[Entries on target coordinates]
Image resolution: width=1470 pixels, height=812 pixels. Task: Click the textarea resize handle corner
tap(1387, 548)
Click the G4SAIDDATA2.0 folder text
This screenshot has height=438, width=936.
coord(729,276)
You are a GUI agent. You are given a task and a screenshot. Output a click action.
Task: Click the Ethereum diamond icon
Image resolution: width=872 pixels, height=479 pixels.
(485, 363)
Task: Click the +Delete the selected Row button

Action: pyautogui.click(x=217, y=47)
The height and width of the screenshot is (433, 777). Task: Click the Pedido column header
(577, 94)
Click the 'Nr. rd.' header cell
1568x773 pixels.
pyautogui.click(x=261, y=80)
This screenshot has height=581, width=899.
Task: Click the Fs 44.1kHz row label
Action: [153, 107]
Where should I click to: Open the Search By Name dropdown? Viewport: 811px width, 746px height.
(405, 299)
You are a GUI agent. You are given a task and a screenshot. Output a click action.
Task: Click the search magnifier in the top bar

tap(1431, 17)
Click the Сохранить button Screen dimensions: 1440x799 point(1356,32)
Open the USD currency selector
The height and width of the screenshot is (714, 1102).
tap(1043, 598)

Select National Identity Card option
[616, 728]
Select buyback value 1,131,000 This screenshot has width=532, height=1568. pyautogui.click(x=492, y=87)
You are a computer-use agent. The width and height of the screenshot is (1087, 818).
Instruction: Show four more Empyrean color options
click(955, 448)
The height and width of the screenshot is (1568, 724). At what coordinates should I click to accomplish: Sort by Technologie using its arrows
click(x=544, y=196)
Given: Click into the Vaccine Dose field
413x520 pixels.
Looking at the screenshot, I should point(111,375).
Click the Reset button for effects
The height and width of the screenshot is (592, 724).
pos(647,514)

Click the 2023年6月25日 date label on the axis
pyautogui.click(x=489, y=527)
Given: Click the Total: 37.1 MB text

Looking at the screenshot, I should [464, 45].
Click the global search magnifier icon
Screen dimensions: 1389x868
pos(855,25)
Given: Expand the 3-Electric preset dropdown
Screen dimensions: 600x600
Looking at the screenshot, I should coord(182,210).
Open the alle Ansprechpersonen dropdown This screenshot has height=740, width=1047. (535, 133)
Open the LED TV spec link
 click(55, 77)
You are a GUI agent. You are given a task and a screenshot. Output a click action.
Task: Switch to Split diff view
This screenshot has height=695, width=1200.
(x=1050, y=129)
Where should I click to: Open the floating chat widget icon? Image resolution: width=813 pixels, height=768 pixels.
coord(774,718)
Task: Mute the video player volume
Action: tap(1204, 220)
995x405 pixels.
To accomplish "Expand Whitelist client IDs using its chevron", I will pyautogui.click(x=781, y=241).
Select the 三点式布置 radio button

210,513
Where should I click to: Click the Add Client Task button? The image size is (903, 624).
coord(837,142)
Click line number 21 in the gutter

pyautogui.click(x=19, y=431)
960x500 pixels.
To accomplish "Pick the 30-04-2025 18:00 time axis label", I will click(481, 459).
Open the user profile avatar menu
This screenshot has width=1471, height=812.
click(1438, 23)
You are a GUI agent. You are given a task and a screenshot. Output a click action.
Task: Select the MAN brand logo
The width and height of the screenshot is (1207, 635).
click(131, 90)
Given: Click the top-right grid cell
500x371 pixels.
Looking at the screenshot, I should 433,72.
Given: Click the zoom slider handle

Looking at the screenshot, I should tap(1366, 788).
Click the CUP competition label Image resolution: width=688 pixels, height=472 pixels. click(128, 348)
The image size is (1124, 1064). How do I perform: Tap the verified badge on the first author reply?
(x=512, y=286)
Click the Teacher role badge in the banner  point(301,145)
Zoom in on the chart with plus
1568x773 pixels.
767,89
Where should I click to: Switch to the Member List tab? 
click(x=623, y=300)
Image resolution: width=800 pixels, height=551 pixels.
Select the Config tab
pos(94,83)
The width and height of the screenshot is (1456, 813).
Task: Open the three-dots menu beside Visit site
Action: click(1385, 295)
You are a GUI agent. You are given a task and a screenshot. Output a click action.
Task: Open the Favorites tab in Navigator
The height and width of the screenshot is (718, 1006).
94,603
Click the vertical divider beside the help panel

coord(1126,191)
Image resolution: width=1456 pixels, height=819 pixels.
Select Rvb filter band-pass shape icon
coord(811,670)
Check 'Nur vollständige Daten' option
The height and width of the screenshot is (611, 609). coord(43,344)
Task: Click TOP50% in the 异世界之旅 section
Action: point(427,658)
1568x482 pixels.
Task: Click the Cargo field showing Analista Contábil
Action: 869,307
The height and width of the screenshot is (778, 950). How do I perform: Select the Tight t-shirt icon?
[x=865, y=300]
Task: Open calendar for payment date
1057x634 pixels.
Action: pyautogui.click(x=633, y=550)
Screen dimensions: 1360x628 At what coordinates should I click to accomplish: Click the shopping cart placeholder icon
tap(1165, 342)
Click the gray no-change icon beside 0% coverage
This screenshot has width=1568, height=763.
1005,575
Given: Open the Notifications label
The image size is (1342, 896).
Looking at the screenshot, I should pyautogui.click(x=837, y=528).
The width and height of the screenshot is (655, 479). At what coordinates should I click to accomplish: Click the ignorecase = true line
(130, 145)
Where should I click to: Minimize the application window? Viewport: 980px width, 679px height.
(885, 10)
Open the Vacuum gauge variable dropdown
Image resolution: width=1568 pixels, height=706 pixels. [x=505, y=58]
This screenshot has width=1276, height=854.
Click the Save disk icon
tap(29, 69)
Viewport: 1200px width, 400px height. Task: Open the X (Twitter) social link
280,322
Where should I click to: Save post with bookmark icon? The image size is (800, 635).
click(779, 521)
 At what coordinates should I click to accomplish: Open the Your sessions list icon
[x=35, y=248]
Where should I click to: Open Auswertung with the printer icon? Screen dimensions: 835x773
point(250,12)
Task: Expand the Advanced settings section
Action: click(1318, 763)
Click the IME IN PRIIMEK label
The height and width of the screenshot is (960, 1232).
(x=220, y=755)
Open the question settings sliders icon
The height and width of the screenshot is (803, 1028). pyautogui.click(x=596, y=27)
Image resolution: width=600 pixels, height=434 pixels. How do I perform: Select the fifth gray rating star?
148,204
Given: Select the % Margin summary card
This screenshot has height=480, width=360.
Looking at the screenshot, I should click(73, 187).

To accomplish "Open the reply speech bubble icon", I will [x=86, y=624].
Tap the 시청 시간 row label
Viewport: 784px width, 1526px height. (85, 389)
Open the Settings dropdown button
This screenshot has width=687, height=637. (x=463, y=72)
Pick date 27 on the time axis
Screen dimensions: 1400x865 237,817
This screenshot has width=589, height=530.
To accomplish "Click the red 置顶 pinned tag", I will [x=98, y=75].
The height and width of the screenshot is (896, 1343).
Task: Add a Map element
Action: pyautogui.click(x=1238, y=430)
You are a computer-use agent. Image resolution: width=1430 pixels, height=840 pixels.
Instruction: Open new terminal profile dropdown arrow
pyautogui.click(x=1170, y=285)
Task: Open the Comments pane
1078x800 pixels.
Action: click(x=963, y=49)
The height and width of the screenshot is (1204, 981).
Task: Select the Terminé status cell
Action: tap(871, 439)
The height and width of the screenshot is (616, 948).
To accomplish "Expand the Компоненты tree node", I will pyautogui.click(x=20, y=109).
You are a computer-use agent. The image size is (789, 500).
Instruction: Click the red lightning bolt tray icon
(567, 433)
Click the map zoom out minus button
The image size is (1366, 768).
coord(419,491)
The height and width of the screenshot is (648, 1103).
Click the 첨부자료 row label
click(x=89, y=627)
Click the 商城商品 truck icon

**PROBLEM TO SOLVE:**
Copy out all of the data above line for line, keeping every character unchanged.

**WRITTEN RESPONSE:**
Image resolution: width=1470 pixels, height=812 pixels. Task: Click the textarea resize handle corner
tap(1387, 548)
Click the G4SAIDDATA2.0 folder text
This screenshot has height=438, width=936.
coord(729,276)
You are a GUI agent. You are given a task and a screenshot. Output a click action.
Task: Click the Ethereum diamond icon
Image resolution: width=872 pixels, height=479 pixels.
(485, 363)
Task: Click the +Delete the selected Row button

Action: pyautogui.click(x=217, y=47)
The height and width of the screenshot is (433, 777). Task: Click the Pedido column header
(577, 94)
Click the 'Nr. rd.' header cell
1568x773 pixels.
pyautogui.click(x=261, y=80)
This screenshot has height=581, width=899.
Task: Click the Fs 44.1kHz row label
Action: [153, 107]
Where should I click to: Open the Search By Name dropdown? Viewport: 811px width, 746px height.
(405, 299)
You are a GUI agent. You are given a task and a screenshot. Output a click action.
Task: Click the search magnifier in the top bar

tap(1431, 17)
Click the Сохранить button Screen dimensions: 1440x799 point(1356,32)
Open the USD currency selector
The height and width of the screenshot is (714, 1102).
tap(1043, 598)

Select National Identity Card option
[616, 728]
Select buyback value 1,131,000 This screenshot has width=532, height=1568. pyautogui.click(x=492, y=87)
You are a computer-use agent. The width and height of the screenshot is (1087, 818).
Instruction: Show four more Empyrean color options
click(955, 448)
The height and width of the screenshot is (1568, 724). At what coordinates should I click to accomplish: Sort by Technologie using its arrows
click(x=544, y=196)
Given: Click into the Vaccine Dose field
413x520 pixels.
Looking at the screenshot, I should point(111,375).
Click the Reset button for effects
The height and width of the screenshot is (592, 724).
pos(647,514)

Click the 2023年6月25日 date label on the axis
pyautogui.click(x=489, y=527)
Given: Click the Total: 37.1 MB text

Looking at the screenshot, I should [464, 45].
Click the global search magnifier icon
Screen dimensions: 1389x868
pos(855,25)
Given: Expand the 3-Electric preset dropdown
Screen dimensions: 600x600
Looking at the screenshot, I should coord(182,210).
Open the alle Ansprechpersonen dropdown This screenshot has height=740, width=1047. (535, 133)
Open the LED TV spec link
 click(55, 77)
You are a GUI agent. You are given a task and a screenshot. Output a click action.
Task: Switch to Split diff view
This screenshot has height=695, width=1200.
(x=1050, y=129)
Where should I click to: Open the floating chat widget icon? Image resolution: width=813 pixels, height=768 pixels.
coord(774,718)
Task: Mute the video player volume
Action: tap(1204, 220)
995x405 pixels.
To accomplish "Expand Whitelist client IDs using its chevron", I will pyautogui.click(x=781, y=241).
Select the 三点式布置 radio button

210,513
Where should I click to: Click the Add Client Task button? The image size is (903, 624).
coord(837,142)
Click line number 21 in the gutter

pyautogui.click(x=19, y=431)
960x500 pixels.
To accomplish "Pick the 30-04-2025 18:00 time axis label", I will click(481, 459).
Open the user profile avatar menu
This screenshot has width=1471, height=812.
click(1438, 23)
You are a GUI agent. You are given a task and a screenshot. Output a click action.
Task: Select the MAN brand logo
The width and height of the screenshot is (1207, 635).
click(131, 90)
Given: Click the top-right grid cell
500x371 pixels.
Looking at the screenshot, I should 433,72.
Given: Click the zoom slider handle

Looking at the screenshot, I should tap(1366, 788).
Click the CUP competition label Image resolution: width=688 pixels, height=472 pixels. click(128, 348)
The image size is (1124, 1064). How do I perform: Tap the verified badge on the first author reply?
(x=512, y=286)
Click the Teacher role badge in the banner  point(301,145)
Zoom in on the chart with plus
1568x773 pixels.
767,89
Where should I click to: Switch to the Member List tab? 
click(x=623, y=300)
Image resolution: width=800 pixels, height=551 pixels.
Select the Config tab
pos(94,83)
The width and height of the screenshot is (1456, 813).
Task: Open the three-dots menu beside Visit site
Action: click(1385, 295)
You are a GUI agent. You are given a task and a screenshot. Output a click action.
Task: Open the Favorites tab in Navigator
The height and width of the screenshot is (718, 1006).
94,603
Click the vertical divider beside the help panel

coord(1126,191)
Image resolution: width=1456 pixels, height=819 pixels.
Select Rvb filter band-pass shape icon
coord(811,670)
Check 'Nur vollständige Daten' option
The height and width of the screenshot is (611, 609). coord(43,344)
Task: Click TOP50% in the 异世界之旅 section
Action: point(427,658)
1568x482 pixels.
Task: Click the Cargo field showing Analista Contábil
Action: 869,307
The height and width of the screenshot is (778, 950). How do I perform: Select the Tight t-shirt icon?
[x=865, y=300]
Task: Open calendar for payment date
1057x634 pixels.
Action: pyautogui.click(x=633, y=550)
Screen dimensions: 1360x628 At what coordinates should I click to accomplish: Click the shopping cart placeholder icon
tap(1165, 342)
Click the gray no-change icon beside 0% coverage
This screenshot has width=1568, height=763.
1005,575
Given: Open the Notifications label
The image size is (1342, 896).
Looking at the screenshot, I should pyautogui.click(x=837, y=528).
The width and height of the screenshot is (655, 479). At what coordinates should I click to accomplish: Click the ignorecase = true line
(130, 145)
Where should I click to: Minimize the application window? Viewport: 980px width, 679px height.
(885, 10)
Open the Vacuum gauge variable dropdown
Image resolution: width=1568 pixels, height=706 pixels. [x=505, y=58]
This screenshot has width=1276, height=854.
Click the Save disk icon
tap(29, 69)
Viewport: 1200px width, 400px height. Task: Open the X (Twitter) social link
280,322
Where should I click to: Save post with bookmark icon? The image size is (800, 635).
click(779, 521)
 At what coordinates should I click to accomplish: Open the Your sessions list icon
[x=35, y=248]
Where should I click to: Open Auswertung with the printer icon? Screen dimensions: 835x773
point(250,12)
Task: Expand the Advanced settings section
Action: click(1318, 763)
Click the IME IN PRIIMEK label
The height and width of the screenshot is (960, 1232).
(x=220, y=755)
Open the question settings sliders icon
The height and width of the screenshot is (803, 1028). pyautogui.click(x=596, y=27)
Image resolution: width=600 pixels, height=434 pixels. How do I perform: Select the fifth gray rating star?
148,204
Given: Select the % Margin summary card
This screenshot has height=480, width=360.
Looking at the screenshot, I should click(73, 187).

To accomplish "Open the reply speech bubble icon", I will [x=86, y=624].
Tap the 시청 시간 row label
Viewport: 784px width, 1526px height. (85, 389)
Open the Settings dropdown button
This screenshot has width=687, height=637. (x=463, y=72)
Pick date 27 on the time axis
Screen dimensions: 1400x865 237,817
This screenshot has width=589, height=530.
To accomplish "Click the red 置顶 pinned tag", I will [x=98, y=75].
The height and width of the screenshot is (896, 1343).
Task: Add a Map element
Action: pyautogui.click(x=1238, y=430)
You are a computer-use agent. Image resolution: width=1430 pixels, height=840 pixels.
Instruction: Open new terminal profile dropdown arrow
pyautogui.click(x=1170, y=285)
Task: Open the Comments pane
1078x800 pixels.
Action: click(x=963, y=49)
The height and width of the screenshot is (1204, 981).
Task: Select the Terminé status cell
Action: tap(871, 439)
The height and width of the screenshot is (616, 948).
To accomplish "Expand the Компоненты tree node", I will pyautogui.click(x=20, y=109).
You are a computer-use agent. The image size is (789, 500).
Instruction: Click the red lightning bolt tray icon
(567, 433)
Click the map zoom out minus button
The image size is (1366, 768).
coord(419,491)
The height and width of the screenshot is (648, 1103).
Click the 첨부자료 row label
click(x=89, y=627)
Click the 商城商品 truck icon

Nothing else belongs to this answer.